Task item:
Retype the whole listing that follows, with nothing added or left out.

Raw data:
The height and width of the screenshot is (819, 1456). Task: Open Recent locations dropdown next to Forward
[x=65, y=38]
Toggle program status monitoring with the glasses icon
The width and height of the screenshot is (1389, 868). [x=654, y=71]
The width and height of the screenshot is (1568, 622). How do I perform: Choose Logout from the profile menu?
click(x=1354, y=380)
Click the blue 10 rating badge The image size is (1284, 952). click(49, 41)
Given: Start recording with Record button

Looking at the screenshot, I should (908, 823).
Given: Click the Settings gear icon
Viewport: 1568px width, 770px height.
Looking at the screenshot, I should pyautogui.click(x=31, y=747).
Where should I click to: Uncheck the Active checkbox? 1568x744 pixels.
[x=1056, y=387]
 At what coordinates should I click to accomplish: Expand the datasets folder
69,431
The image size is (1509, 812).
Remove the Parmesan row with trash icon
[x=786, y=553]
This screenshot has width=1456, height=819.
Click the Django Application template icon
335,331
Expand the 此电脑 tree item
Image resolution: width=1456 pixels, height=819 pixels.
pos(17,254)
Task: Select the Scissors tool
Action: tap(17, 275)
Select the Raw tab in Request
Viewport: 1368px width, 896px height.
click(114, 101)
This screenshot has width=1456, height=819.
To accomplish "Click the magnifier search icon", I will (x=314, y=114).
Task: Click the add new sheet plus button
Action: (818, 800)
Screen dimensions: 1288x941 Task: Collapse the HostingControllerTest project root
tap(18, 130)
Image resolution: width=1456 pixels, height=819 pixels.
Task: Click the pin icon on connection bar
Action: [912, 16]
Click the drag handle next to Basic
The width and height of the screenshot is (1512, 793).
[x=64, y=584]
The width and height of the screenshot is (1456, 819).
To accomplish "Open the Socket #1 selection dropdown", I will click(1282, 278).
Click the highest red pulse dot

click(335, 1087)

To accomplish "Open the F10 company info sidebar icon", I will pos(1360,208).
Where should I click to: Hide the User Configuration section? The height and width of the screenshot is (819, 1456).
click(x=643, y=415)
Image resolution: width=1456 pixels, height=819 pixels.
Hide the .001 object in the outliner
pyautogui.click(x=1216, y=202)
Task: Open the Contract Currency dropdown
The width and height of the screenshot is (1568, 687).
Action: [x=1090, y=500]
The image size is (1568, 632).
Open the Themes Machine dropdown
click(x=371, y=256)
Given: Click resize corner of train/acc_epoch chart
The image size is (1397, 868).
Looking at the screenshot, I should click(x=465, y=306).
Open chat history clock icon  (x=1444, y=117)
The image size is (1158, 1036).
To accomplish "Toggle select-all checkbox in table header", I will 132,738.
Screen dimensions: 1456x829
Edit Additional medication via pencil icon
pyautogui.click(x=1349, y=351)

Answer to this task:
The height and width of the screenshot is (819, 1456). Task: Open Recent locations dropdown next to Forward
[x=65, y=38]
Toggle program status monitoring with the glasses icon
The width and height of the screenshot is (1389, 868). [x=654, y=71]
The width and height of the screenshot is (1568, 622). How do I perform: Choose Logout from the profile menu?
click(x=1354, y=380)
Click the blue 10 rating badge The image size is (1284, 952). click(49, 41)
Given: Start recording with Record button

Looking at the screenshot, I should (908, 823).
Given: Click the Settings gear icon
Viewport: 1568px width, 770px height.
Looking at the screenshot, I should pyautogui.click(x=31, y=747).
Where should I click to: Uncheck the Active checkbox? 1568x744 pixels.
[x=1056, y=387]
 At what coordinates should I click to accomplish: Expand the datasets folder
69,431
The image size is (1509, 812).
Remove the Parmesan row with trash icon
[x=786, y=553]
This screenshot has width=1456, height=819.
Click the Django Application template icon
335,331
Expand the 此电脑 tree item
Image resolution: width=1456 pixels, height=819 pixels.
pos(17,254)
Task: Select the Scissors tool
Action: tap(17, 275)
Select the Raw tab in Request
Viewport: 1368px width, 896px height.
click(114, 101)
This screenshot has width=1456, height=819.
To accomplish "Click the magnifier search icon", I will (x=314, y=114).
Task: Click the add new sheet plus button
Action: (818, 800)
Screen dimensions: 1288x941 Task: Collapse the HostingControllerTest project root
tap(18, 130)
Image resolution: width=1456 pixels, height=819 pixels.
Task: Click the pin icon on connection bar
Action: [912, 16]
Click the drag handle next to Basic
The width and height of the screenshot is (1512, 793).
[x=64, y=584]
The width and height of the screenshot is (1456, 819).
To accomplish "Open the Socket #1 selection dropdown", I will click(1282, 278).
Click the highest red pulse dot

click(335, 1087)

To accomplish "Open the F10 company info sidebar icon", I will pos(1360,208).
Where should I click to: Hide the User Configuration section? The height and width of the screenshot is (819, 1456).
click(x=643, y=415)
Image resolution: width=1456 pixels, height=819 pixels.
Hide the .001 object in the outliner
pyautogui.click(x=1216, y=202)
Task: Open the Contract Currency dropdown
The width and height of the screenshot is (1568, 687).
Action: [x=1090, y=500]
The image size is (1568, 632).
Open the Themes Machine dropdown
click(x=371, y=256)
Given: Click resize corner of train/acc_epoch chart
The image size is (1397, 868).
Looking at the screenshot, I should click(x=465, y=306).
Open chat history clock icon  (x=1444, y=117)
The image size is (1158, 1036).
To accomplish "Toggle select-all checkbox in table header", I will 132,738.
Screen dimensions: 1456x829
Edit Additional medication via pencil icon
pyautogui.click(x=1349, y=351)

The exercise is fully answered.